If that doesn’t sound all that believable, well, it’s not. “Hello everyone! Vacation’s over!” Lucy bellows as she strides through the offices of Dirt Now magazine, and upon arriving at the office, she adds, “Have my office painted, I’ve seen enough red!” Get it? She was stabbed. Although that’s the sort of lame joke that floats around “Dirt” like lint in a laundry room, it’s hard not to wonder if it wouldn’t have a little more believability and bite coming out of another actor’s mouth. Courteney Cox is merely adequate as Lucy Spiller. Sure, she’s convincingly bossy and self-involved, but Cox’s interpretation of Lucy is pretty flat otherwise. There’s nothing going on in her voice. There are no mysterious shades of longing or curiosity or deceit in her eyes. When you think of the most electrifying evil-boss-lady performances in recent history — Susan Sarandon in HBO’s “Bernard and Doris,” Glenn Close in FX’s “Damages,” Meryl Streep in “The Devil Wears Prada” — the potential for fun and intrigue with this character is clear. Just a tiny sliver of Sarandon’s drunken hysteria, a glimmer of Close’s nasty impulses, a hint of Streep’s casual coldness, would transform Lucy into a character worth watching.
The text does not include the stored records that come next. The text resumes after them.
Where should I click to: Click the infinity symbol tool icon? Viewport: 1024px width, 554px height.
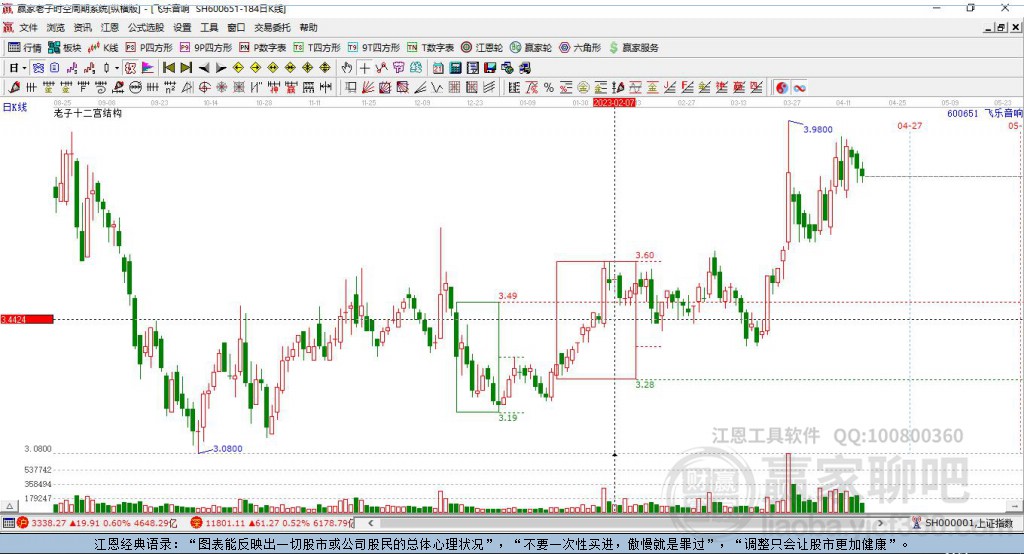click(799, 88)
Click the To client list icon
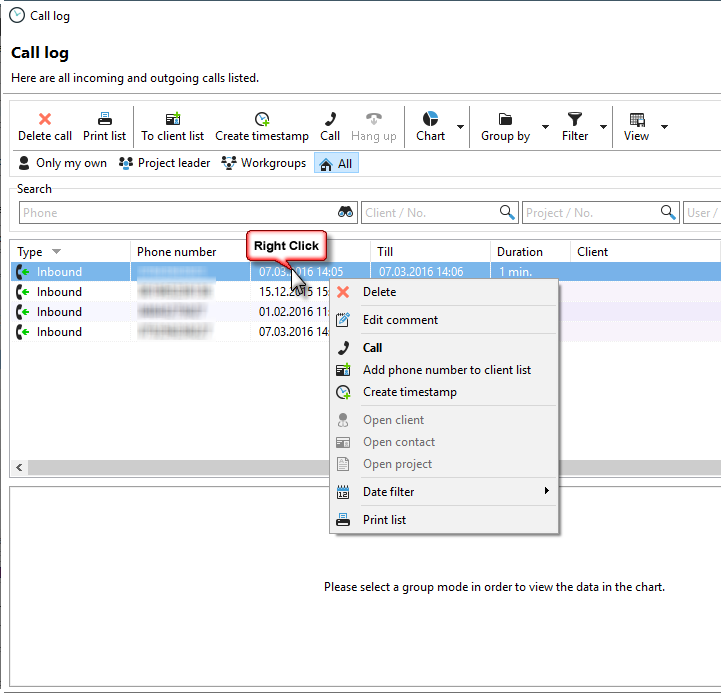 tap(172, 119)
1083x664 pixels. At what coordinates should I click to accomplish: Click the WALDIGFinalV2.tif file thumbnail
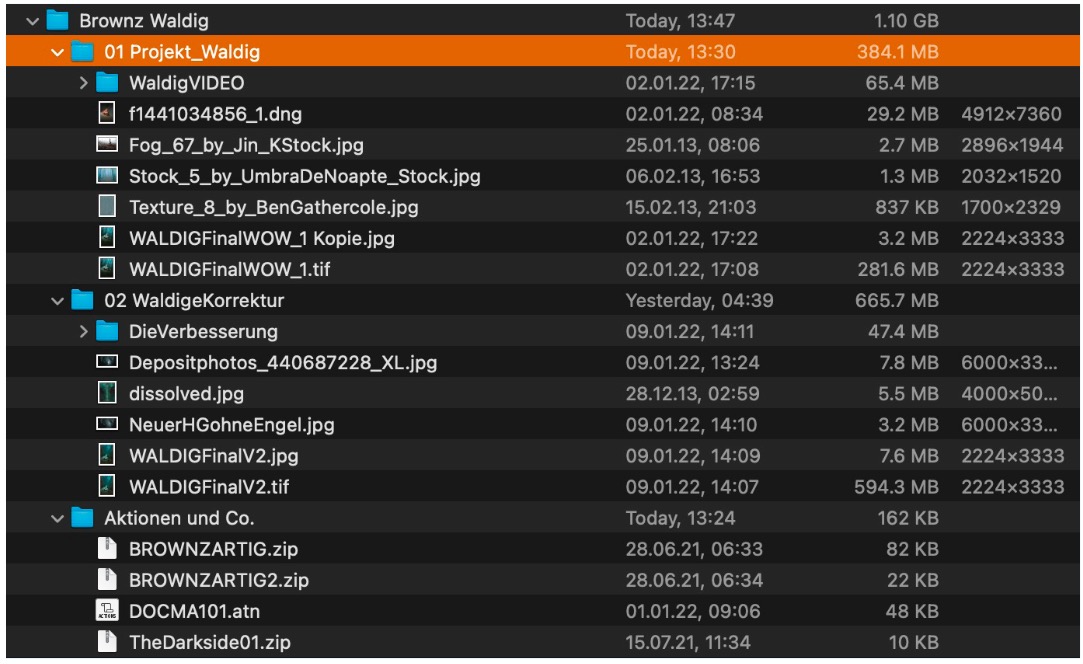tap(107, 487)
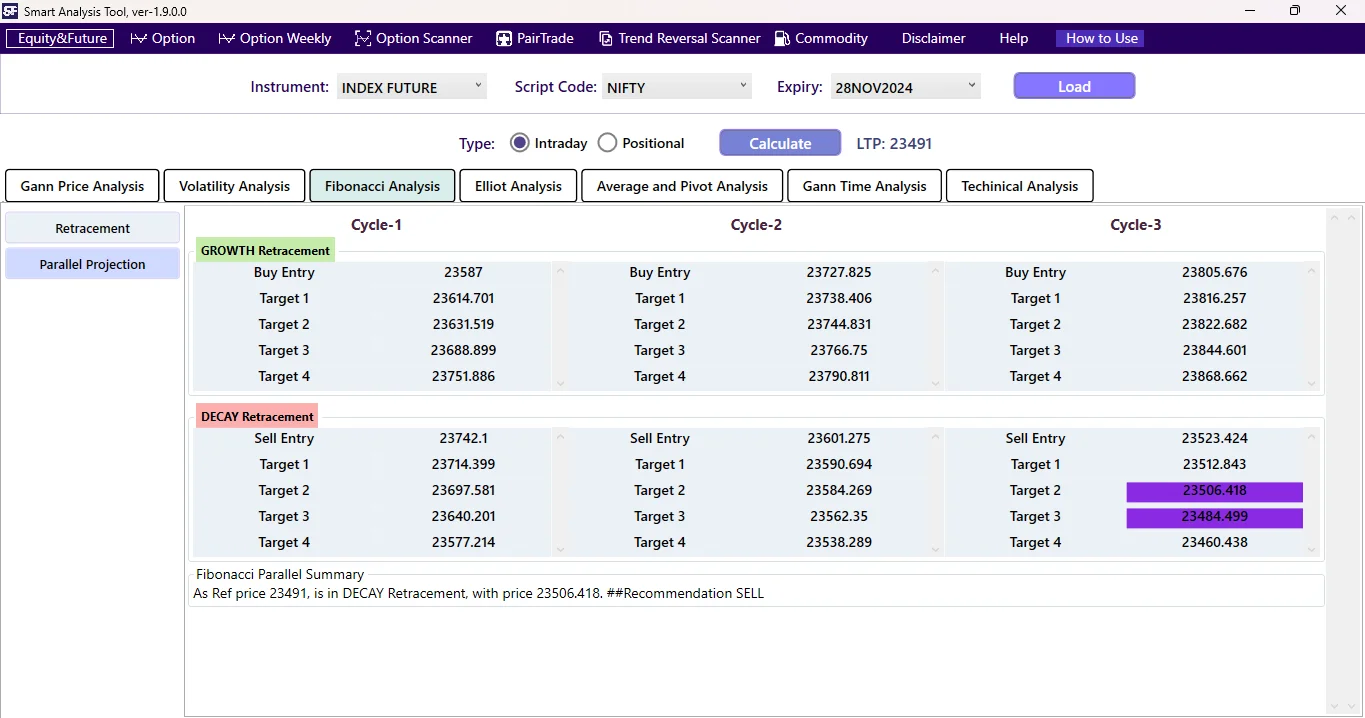Image resolution: width=1365 pixels, height=718 pixels.
Task: Open the Trend Reversal Scanner icon
Action: 605,38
Instead, we get what amounts to a cardboard cutout, one with no remorse, no clear motive for her actions (success, I suppose, but what does that bring her?), no obvious vulnerabilities (there are hints that she’s lonely or wants a family, mostly coming from other characters’ accusations, but we don’t see this fragility or desire in Cox at all), and no reason to care.
This isn’t entirely Cox’s fault, of course. Could even Streep convincingly wake up from a coma with the words “Cover? The cover?” on her lips? “Dirt” suffers from a serious lack of imagination. The writers steal stories from the tabloids, combining scandals but making it crystal clear whom they’re parodying. In the second episode of the second season, “Celebutante” Milan is caught driving the wrong way on an offramp. Meanwhile, sitcom star Jimmy Darby, who’s having custody issues with his ex-wife, leaves a voice-mail for his daughter calling her “a stupid little narcissist,” and then telling her, “You’re selfish and you’re hollow and I don’t give a shit about you and your slutty cheerleader friends.” Later we see a video clip of Darby (played by Tom Arnold) drunk, with his daughter heard off-screen asking, “Dad, why are you eating spaghetti on the floor?”
If you’re going to start with real stories, they should at least branch off into interesting territory from there. Lucy makes a bet with Farber, her new reporter, that Milan will be out of jail by the end of the day, but we already know this will happen, because that’s how it was with Paris.
Then Lucy goes to Milan’s house to interview her (Milan’s on house arrest), and ends up insulting her when she realizes Milan wants her to run a pre-printed interview written by her publicists.
Lucy: You know, when I was in high school, I used to drive by the big gates of your parents’ house. It was so huge. I used to think, “Whoever lives inside, they must have anything they want. They can be anything they want.” What did you choose to be, a celebutante?
Milan: I worked my ass off to become a star.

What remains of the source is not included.